_SOURCE PASSAGE_
Config?: plugin has a default configuration file (Yes/No)
Sched? : plugin is scheduled through cron (Yes/No)
H+?    : plugin can choose whether to log/show passed health checks (Yes/No/Supported/Not supported)

Showing information on a HC

Use the --show option to get a short help on an individual plug-in:

# /opt/hc/bin/check_health.sh --hc=check_hpux_ioscan --show
NAME    : check_hpux_ioscan
VERSION : 2016-12-01
CONFIG  : /etc/opt/hc/check_hpux_ioscan.conf with:
            ioscan_classes=<list_of_device_classes_to_check>
            kernel_mode=<yes|no>
            agile_view=<yes|no>
PURPOSE : Checks whether 'ioscan' returns errors or not (NO_HW, ERROR)

Enabling/disabling a HC

Each HC can be (temporarily) disabled to allow for a maintenance period for example:

Check current HC status:

# /opt/hc/bin/check_health.sh --hc=check_hpux_ioscan --check                                                   

INFO: *** start of check_health.sh [--hc=check_hpux_ioscan --check] ***
INFO: logging takes places in /var/opt/hc/check_health.sh.log
INFO: HC check_hpux_ioscan is currently enabled
INFO: performing cleanup ...

_WORK TO COMPLETE_
Decide whether each statement agrees with the check_health.sh text above, answering yes or no and quoting the deciding words of the text. (a) The --show option gives a short help on an individual plug-in. (b) The check_hpux_ioscan configuration file is kept under /var/opt/hc. (c) The --check run reports that check_hpux_ioscan is currently disabled.

_COLLECTED DATA_

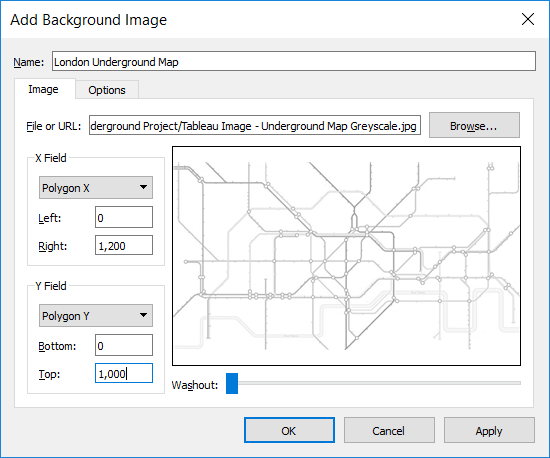Click the Y Field Top input
The height and width of the screenshot is (458, 550).
point(124,373)

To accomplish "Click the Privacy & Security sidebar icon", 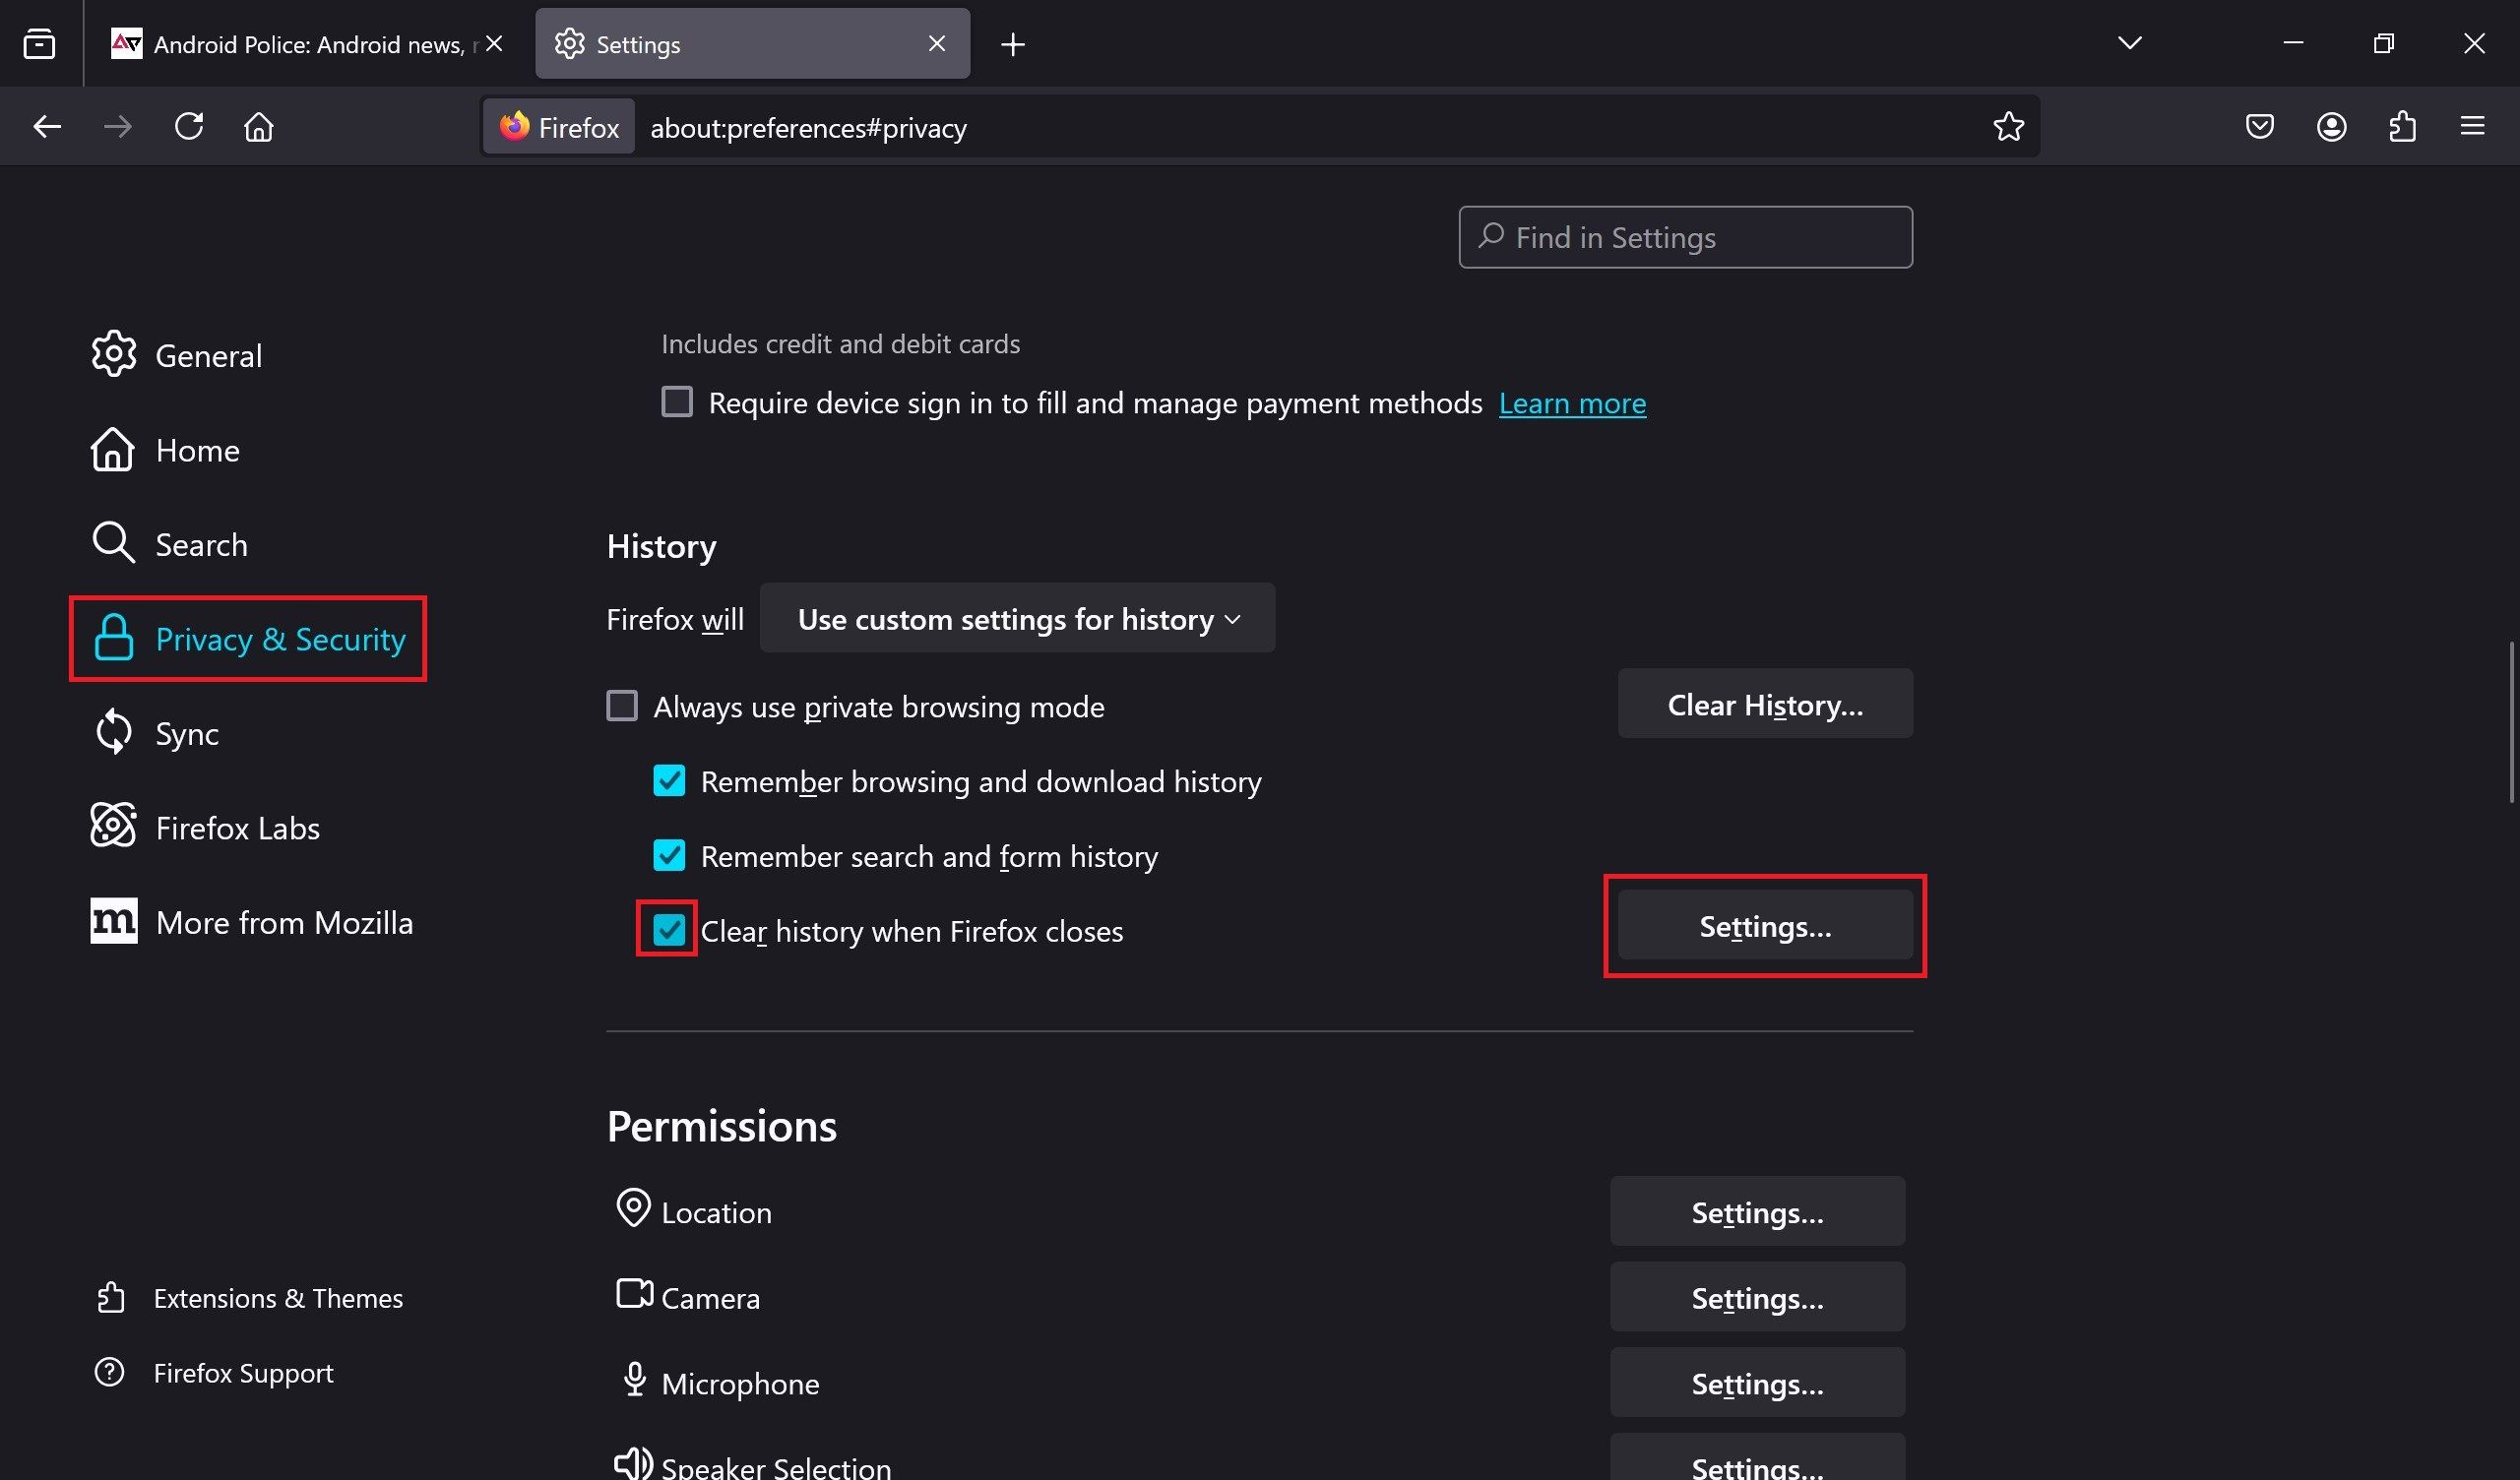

_REPLY TO THE TASK_
(a) Yes: "Use the --show option to get a short help on an individual plug-in"
(b) No: "CONFIG  : /etc/opt/hc/check_hpux_ioscan.conf"
(c) No: "INFO: HC check_hpux_ioscan is currently enabled"